Bright-light and fluorescence images of tissues were acquired using a color CCD camera (C4742-95 ORCA-ER system; Hamamatsu Photonics, Hamamatsu, Japan) connected to a personal computer. Figures were prepared using Photoshop Extended CS5. Image, brightness, contrast, and sharpness were adjusted. Statistical data in the text were presented as the mean ± SEM (n: the number of RLECs examined) from more than two independent rounds. Non-parametric tests (Sheffe’s test following the Friedman test; Mann–Whitney’s U-test; Jonckheere–Terpstra test) were carried out to evaluate the statistical significance of the data, using software Ekuseru-Toukei 2008 (Social Survey Research Information, Tokyo, Japan).

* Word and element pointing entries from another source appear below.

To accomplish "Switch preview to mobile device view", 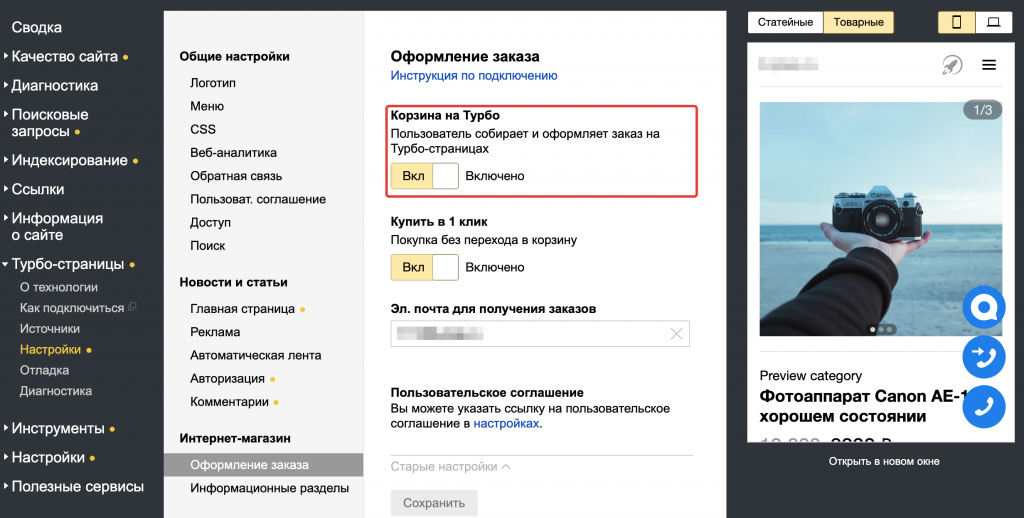I will 956,22.
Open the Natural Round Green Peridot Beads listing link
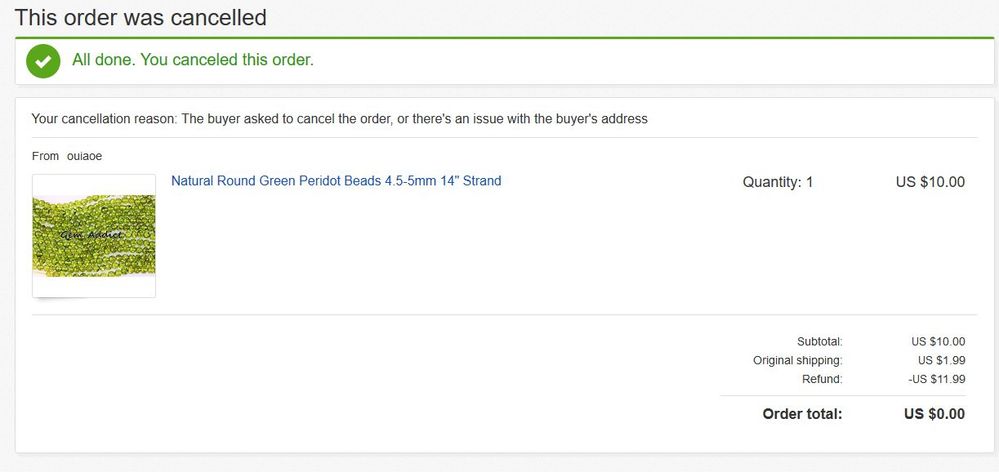The height and width of the screenshot is (472, 999). (336, 181)
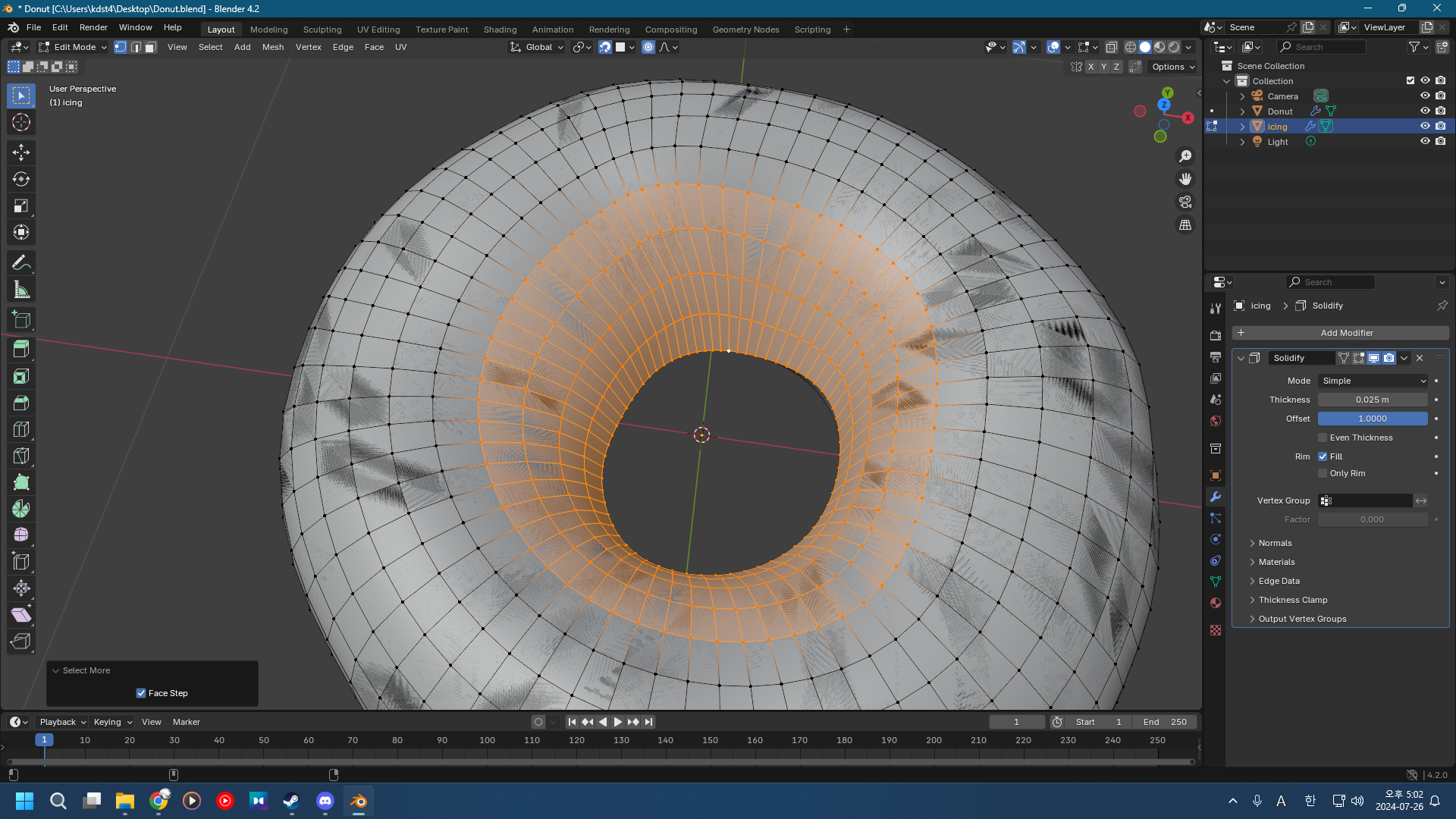Uncheck the Fill rim option

point(1323,457)
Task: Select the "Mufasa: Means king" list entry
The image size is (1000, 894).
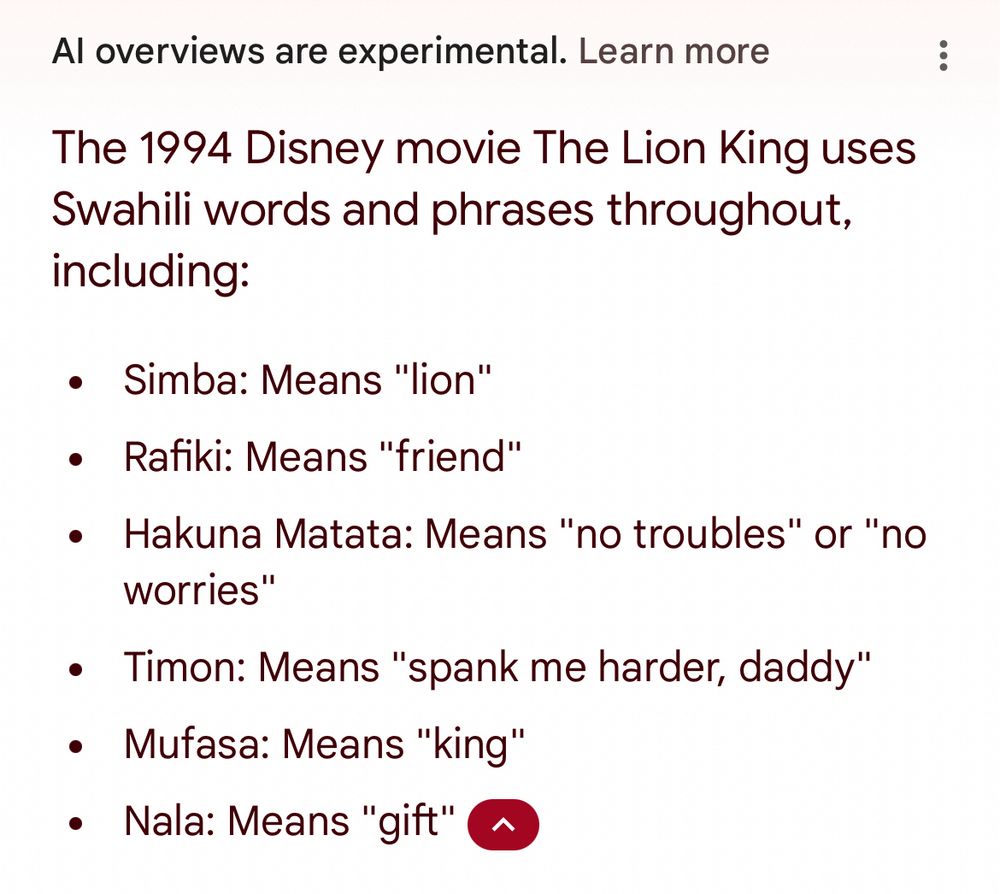Action: point(325,744)
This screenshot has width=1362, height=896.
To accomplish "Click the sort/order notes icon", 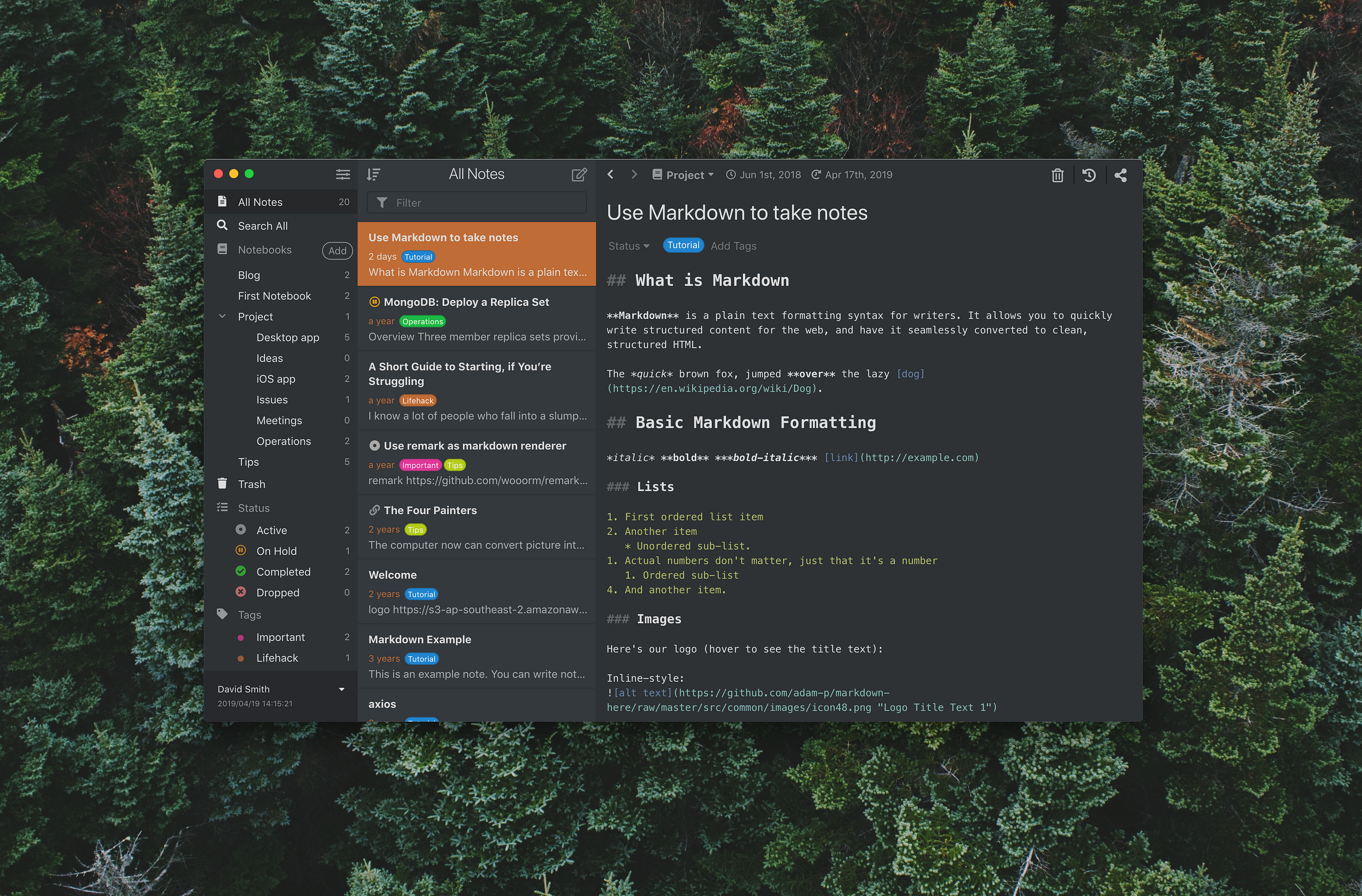I will point(373,175).
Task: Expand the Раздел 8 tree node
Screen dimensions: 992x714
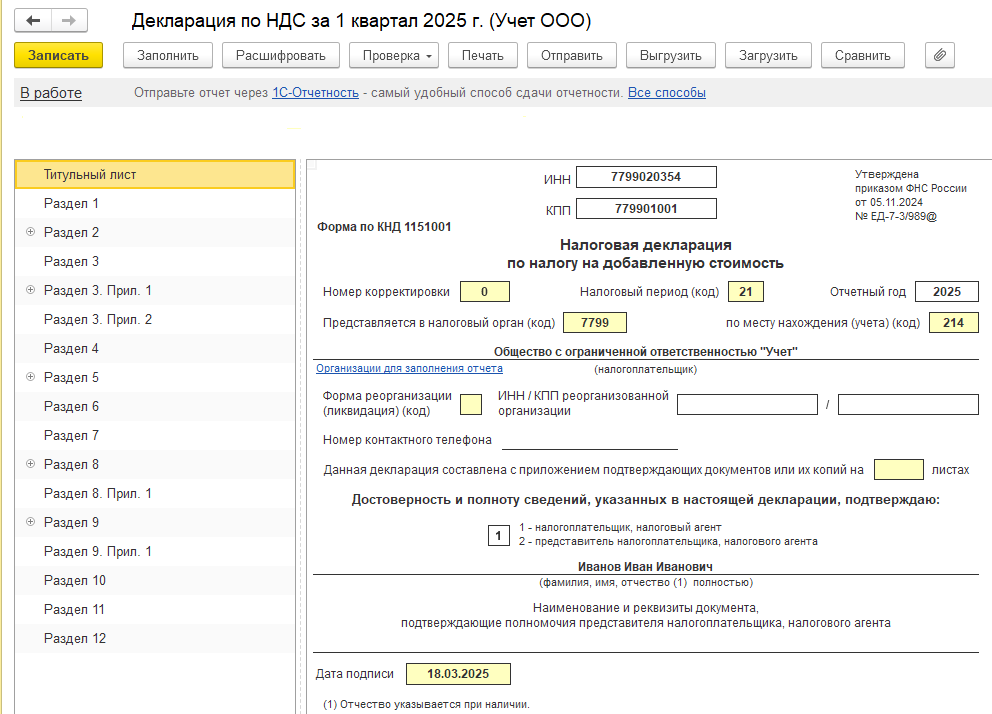Action: [30, 464]
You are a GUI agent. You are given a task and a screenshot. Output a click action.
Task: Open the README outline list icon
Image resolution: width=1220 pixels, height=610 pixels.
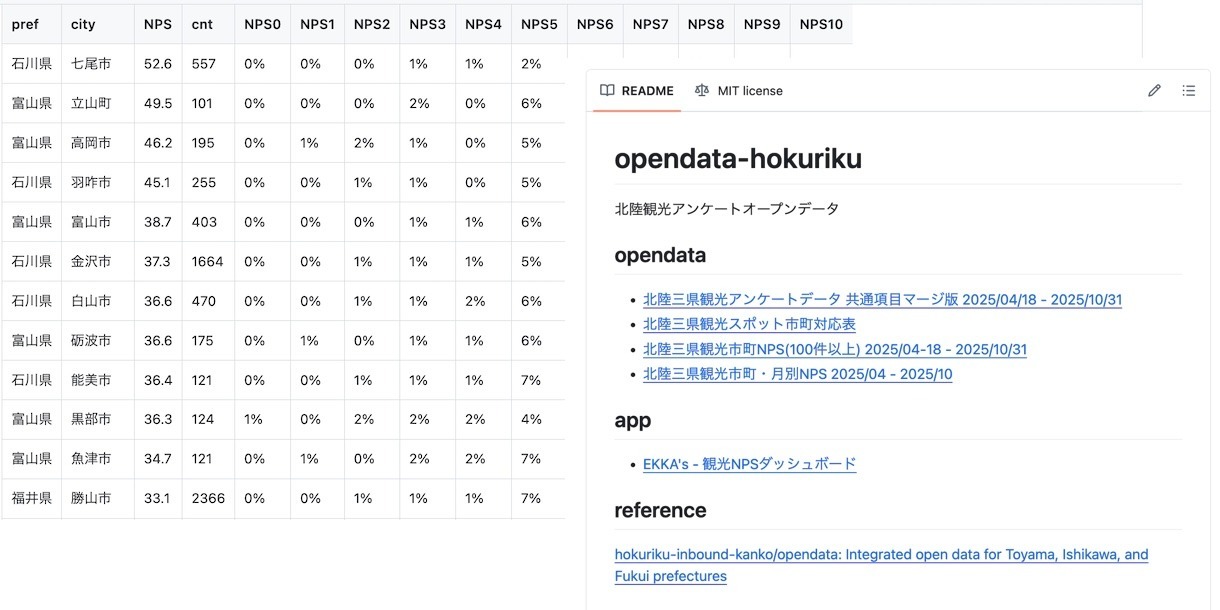1188,91
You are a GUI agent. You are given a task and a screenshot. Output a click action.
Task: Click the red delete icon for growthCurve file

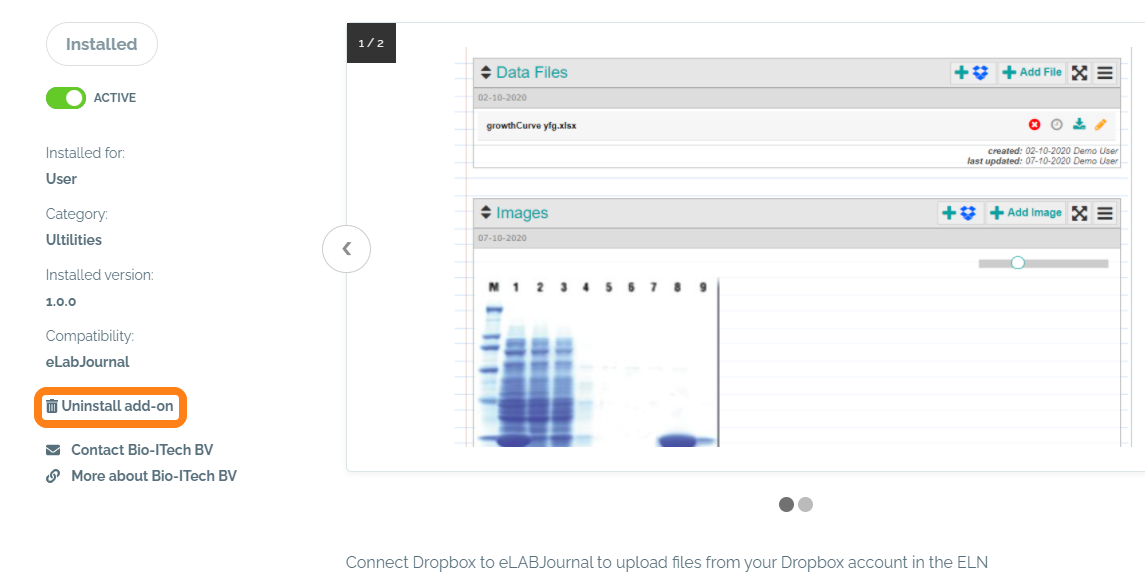click(x=1034, y=125)
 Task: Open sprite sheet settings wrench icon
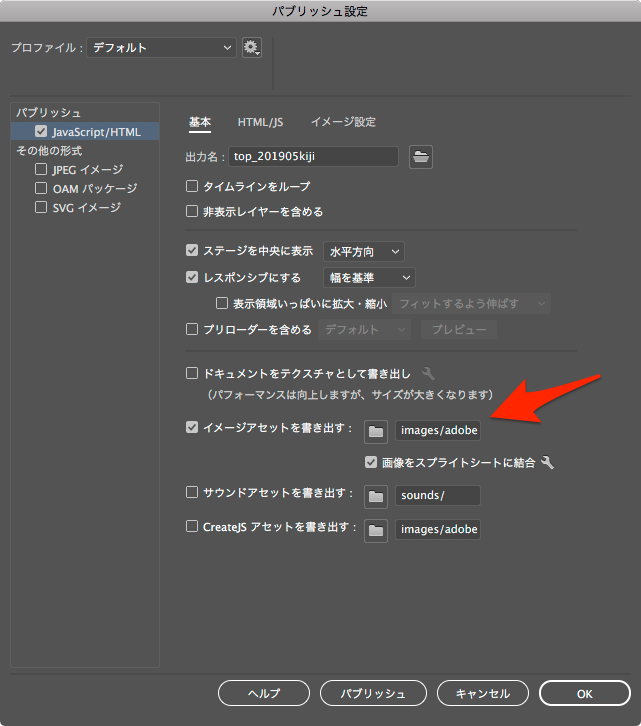[x=547, y=463]
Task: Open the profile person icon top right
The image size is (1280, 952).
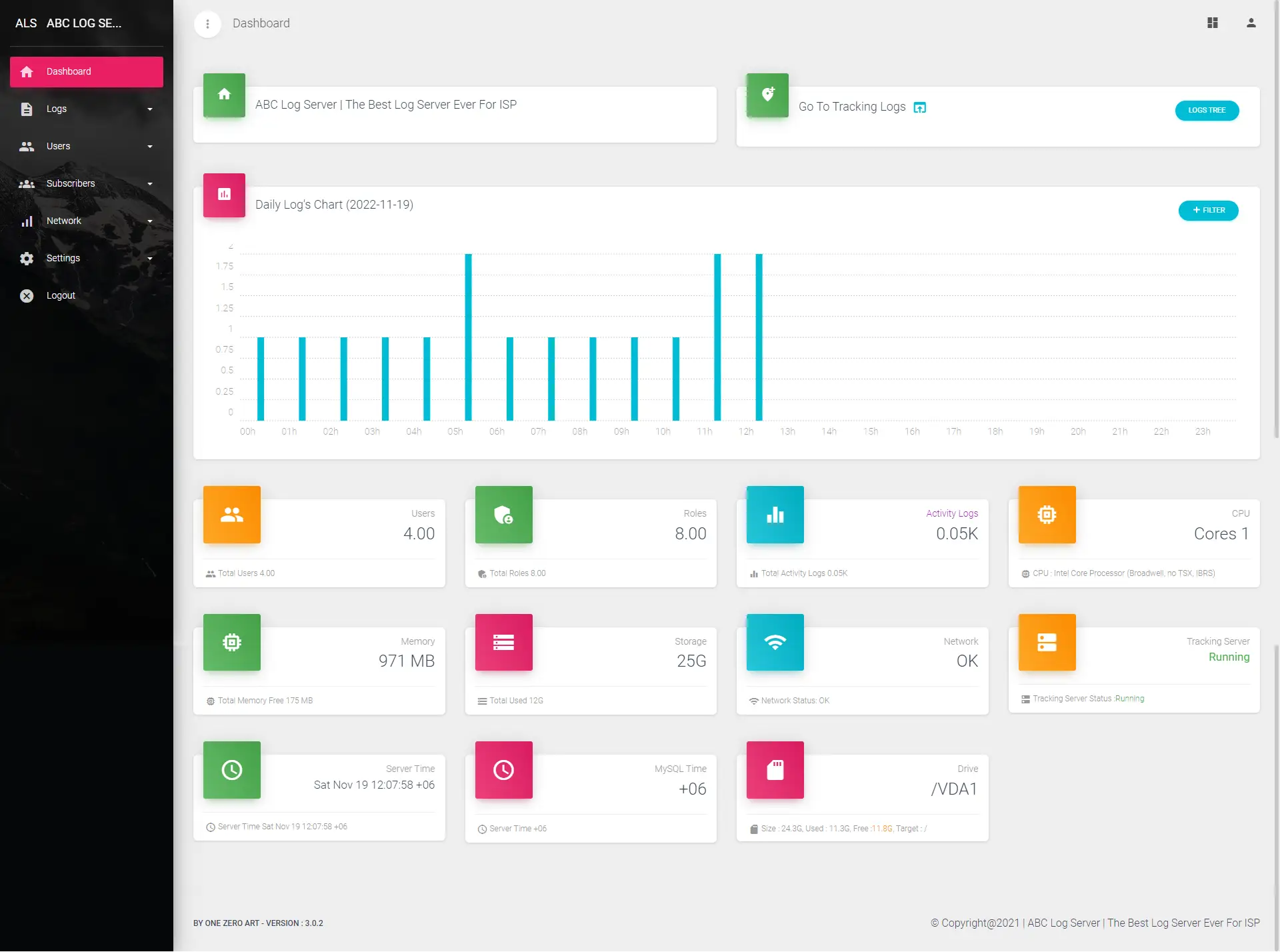Action: point(1251,23)
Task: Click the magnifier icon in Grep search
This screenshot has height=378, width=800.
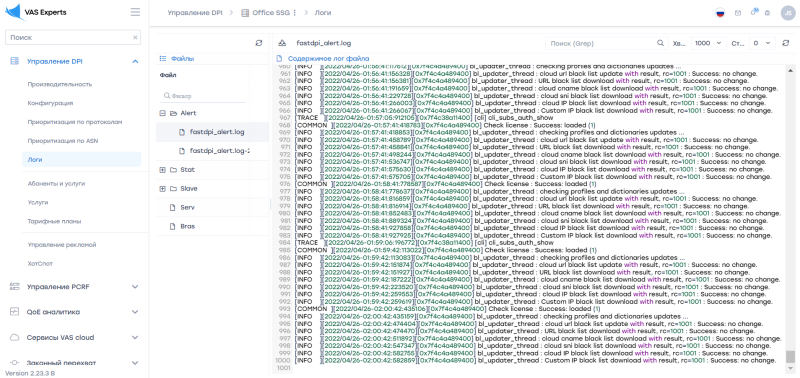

This work was supported by a Grant-in-Aid for Challenging Exploratory Research (20650060) and a Grant-in-Aid for Scientific Research (B) (21300150) from the Japan Society for the Promotion of Science (JSPS), a Grant-in-Aid for Scientific Research on Innovative Areas (23124502) from the Ministry of Education, Culture, Sports, Science and Technology (MEXT) to CC, and National Eye Institute (NEI) grant EY17319 to KDRT.